Let me start by a brief introduction to the DRAM structure (part of it from [1]). Modern DRAM system consists of a set of ranks, each has multiple DRAM chips. Each DRAM chip has a narrow data interface (e.g., 8 bits), so the DRAM chips in the same rank are combined to widen the width of the data interface (e.g., 8 bits x 8 chips = 64 bits data bus). A DRAM chip consists of multiple DRAM banks and memory requests to different banks can be serviced in parallel. Each DRAM bank has a two-dimensional array of rows and columns of memory locations. To access a column in the array, the entire row containing the column first needs to be loaded to a row-buffer. Each bank has one row-buffer that contains at most one row at a time. After loading the row, subsequent accesses to the same row will be buffer hits, accessing the row-buffer with shortened latency. An access to a different row (buffer miss) causes the row-buffer to be reloaded and takes more time to complete the request.
So, you can see two issues from above that affect the accuracy of memory bandwidth metric. The first one is bank-level parallelism. While separate banks are accessible in parallel, requests to the same bank are serialized. Therefore, when you get some bandwidth data, you may not know whether the memory bus is heavily contended or not. It depends on which memory bank each request goes to. The second issue is the row-buffer design, since servicing sequential accesses (buffer hit) is faster than servicing random accesses (buffer miss) within the same bank.
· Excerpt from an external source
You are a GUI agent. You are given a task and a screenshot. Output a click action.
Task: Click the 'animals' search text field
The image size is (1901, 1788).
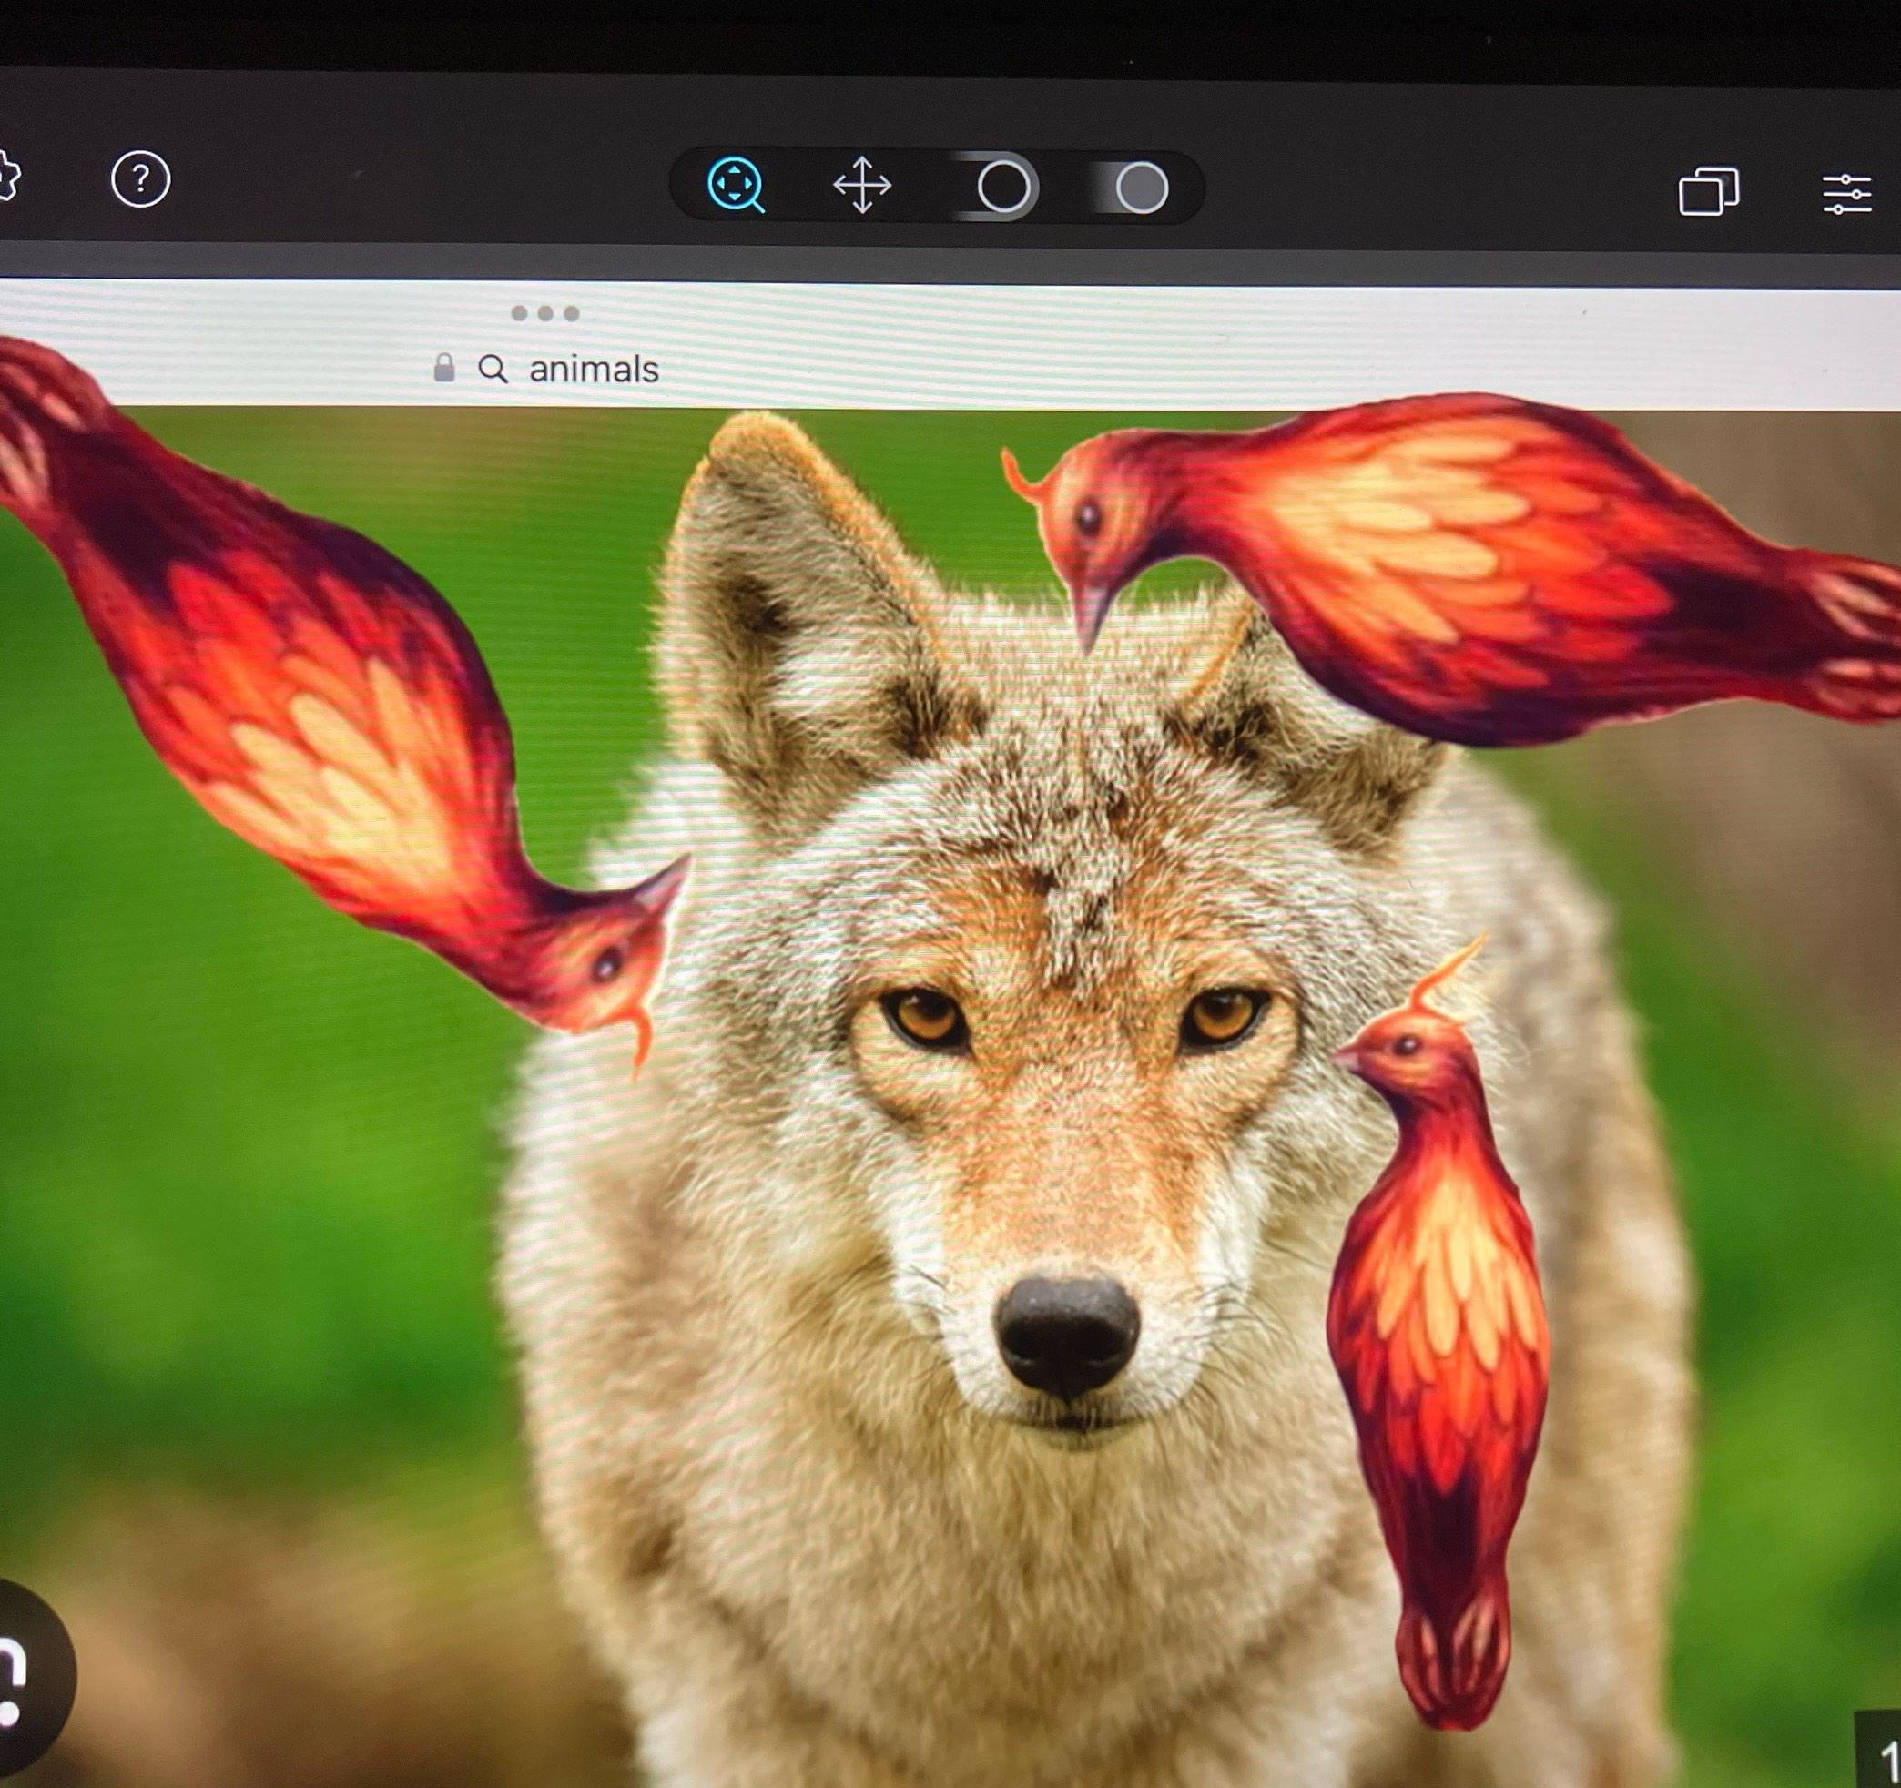594,370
For the same amount of memory requests, it's possible that memory bus is congested if they cause continuous buffer misses, or bus traffic is smooth otherwise. Actually, there is another issue: read/write turnaround time. This means switching between memory read and write can cause extra stalls on the bus. But current memory controllers seem to have some request reordering policies that alleviate this problem.
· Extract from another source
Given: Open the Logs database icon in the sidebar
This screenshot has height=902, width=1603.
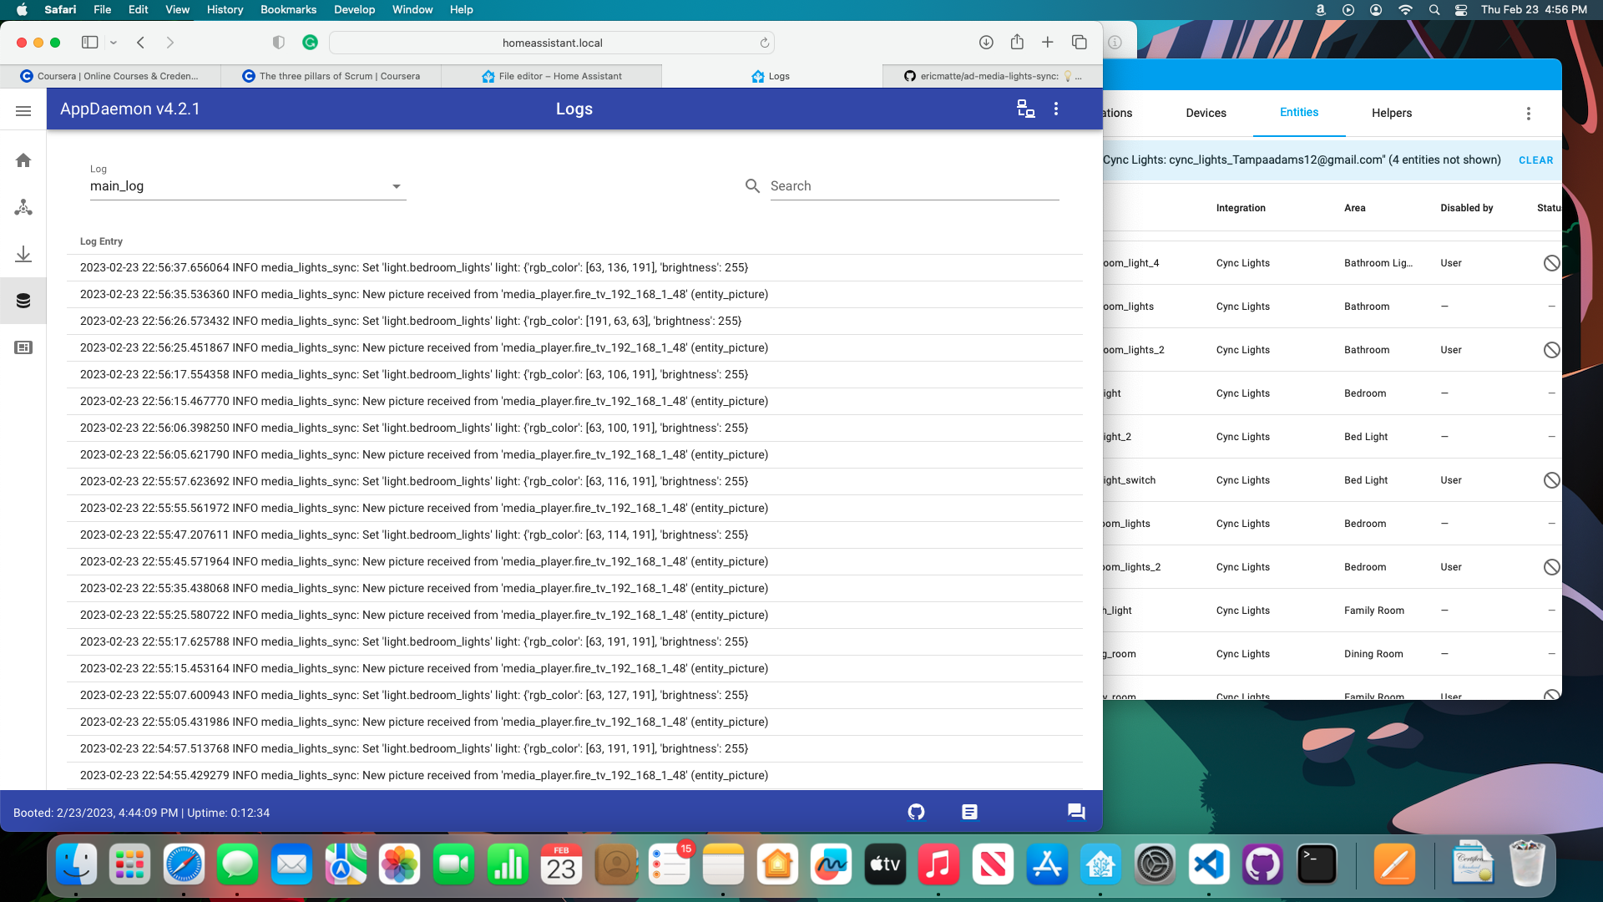Looking at the screenshot, I should (23, 301).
Other than those hardware-related issues, here is a software issue. Look at this case where two tasks, task1 and task2, are running periodically with period T. The above figure shows the situation where the tasks run concurrently on separate cores until t, when they finish current execution. Both tasks are then blocked until T. Because of the idle time [t, T] (can be potentially longer than t), the system may not be considered under heavy bus contention. However, when the tasks are executing, they may generate a large number of memory requests, leading to bus congestion in [0, t]. In other words, we think the bus traffic is smooth, but every memory access is experiencing terrible delay. We call this phenomenon the Sync Effect, which occurs when two or more cores have overlapping idle times.

To address these existing problems, I'm proposing to monitor memory bus contention through the average memory request latency metric, or latency metric. Unlike bandwidth, latency is directly related to application performance, as it tells you the response time for memory requests. Getting latency data is a bit tricky though. There are two ways you can achieve this. The first one is to set up a periodic thread. In every period, it reads data from a fixed location of uncacheable memory and times the whole process. With the total time and the amount of data read, average memory request latency is just a simple division. As you shorten the period, latency is more accurate, but you get more overhead on memory bus and CPU. Luckily, if you are using Intel's fairly new processors, you can get latency data in hardware (PMU). Intel Sandy Bridge and more recent processors provide two uncore performance monitoring events:
  • UNC_ARB_TRK_REQUEST.ALL;
  • UNC_ARB_TRK_OCCUPANCY.ALL.
The first event counts all memory requests going to the memory controller request queue (requests), and the second one counts cycles weighted by the number of pending requests in the queue (occupancy). For example, in the figure below, request r1 arrives at time 0 and finishes at time 2. r2 and r3 both arrive at time 1 and complete at time 5. At the end of this 5 cycles period, occupancy = 10, requests = 3. We derive the average latency (bus cycles) per request as follows: latency = occupancy / requests.
All right, you are all set at this point. With some proper latency threshold settings, you will be able to easily and accurately monitor the memory bus contention and possibly do some clever resource management. If you are interested in further details, please read this paper: MARACAS: A Real-Time Multicore VCPU Scheduling Framework.